THE Island’s services-based economy will grow by a healthy 4.7 per cent this year, but Finance Minister Christodoulos Christodoulou warned yesterday that fiscal reforms were needed to prepare Cyprus for EU membership early in the next century.

The minister said that Cyprus needed to boost revenues with adjustments to Value Added Tax and other indirect taxes.

Addressing the House Finance Committee, the minister said the economy was expected to grow by four per cent in 1999.

His forecast of a 4.7 per cent growth this year was higher than figures floated by independent economists, which range between three and four per cent. The economy grew by 2.5 per cent last year and by 2.2. per cent in 1996.

Tourist arrivals in the January-July period of 1998 increased by 9.3 per cent, said the minister, compared to a rise of only 1.5 per cent in the same period last year. Tourism is the backbone of the Cyprus economy and accounts for nearly 20 per cent of gross domestic product.

The island earned about $1.61 billion from the 2.08 million tourists who visited in 1997 and looks set to earn just under $2 billion this year.

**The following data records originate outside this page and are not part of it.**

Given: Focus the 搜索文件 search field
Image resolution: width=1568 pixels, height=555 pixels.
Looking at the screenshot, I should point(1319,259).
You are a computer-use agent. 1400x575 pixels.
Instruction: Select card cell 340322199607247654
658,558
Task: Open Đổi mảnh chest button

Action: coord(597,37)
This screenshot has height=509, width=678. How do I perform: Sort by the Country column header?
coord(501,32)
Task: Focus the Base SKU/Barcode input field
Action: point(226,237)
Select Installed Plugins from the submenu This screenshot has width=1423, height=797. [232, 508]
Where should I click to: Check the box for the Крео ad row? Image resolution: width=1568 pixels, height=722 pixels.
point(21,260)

“The ability to make further savings in public expenditure is very limited and therefore there is a need to boost revenues with adjustments in Value Added Tax and other indirect taxes,” said Christodoulou.

VAT is at present calculated at eight per cent and he is expected to ask the House later this year to approve an increase of four percentage points as part of a revised package of tax hikes. The original proposals were thrown out by deputies who accused the government of failing to hold sufficient advance consultations on the measures. The average VAT in EU countries is 15 per cent, although some charge as much as 20 per cent.

Christodoulou said yesterday that the public debt in 1999 would reach 61.7 per cent of GDP, breaching for the first time the Maastricht ceiling of 60 per cent for membership of Economic and Monetary Union (EMU). Public debt is provisionally forecast at 59.8 per cent this year.

“Such a development would certainly act against the good image of the Cypriot economy in the framework of its (EU) accession course and our aspiration that Cyprus be included in the Economic and Monetary Union immediately after accession,” said Christodoulou.

Cyprus is also in breach of the three per cent ceiling on fiscal deficit. This is forecast to hit 5.7 per cent this year and shoot to 6.3 per cent in 1999. It was originally forecast to end 1998 higher, but lower energy prices on world markets, better tax collection and a one per cent hike in the Defence Fund Tax helped slow its rise.

Christodoulou last week announced a series of measures to reduce government expenditure, introducing restrictions on overtime pay for policemen, entertainment expenses, allowances for officials travelling abroad on business and the use of state-owned vehicles.

Last month he said the state payroll, including pensions, would increase in 1999 by £59 million, or 10 per cent, to a staggering £645 million.

The minister appeared before the committee yesterday to discuss the draft 1999 budget, which forecasts a deficit of £581 million on expenditure of £1.68 billion and revenues of £1.1 billion.

The draft budget must be approved by the House before the end of the year.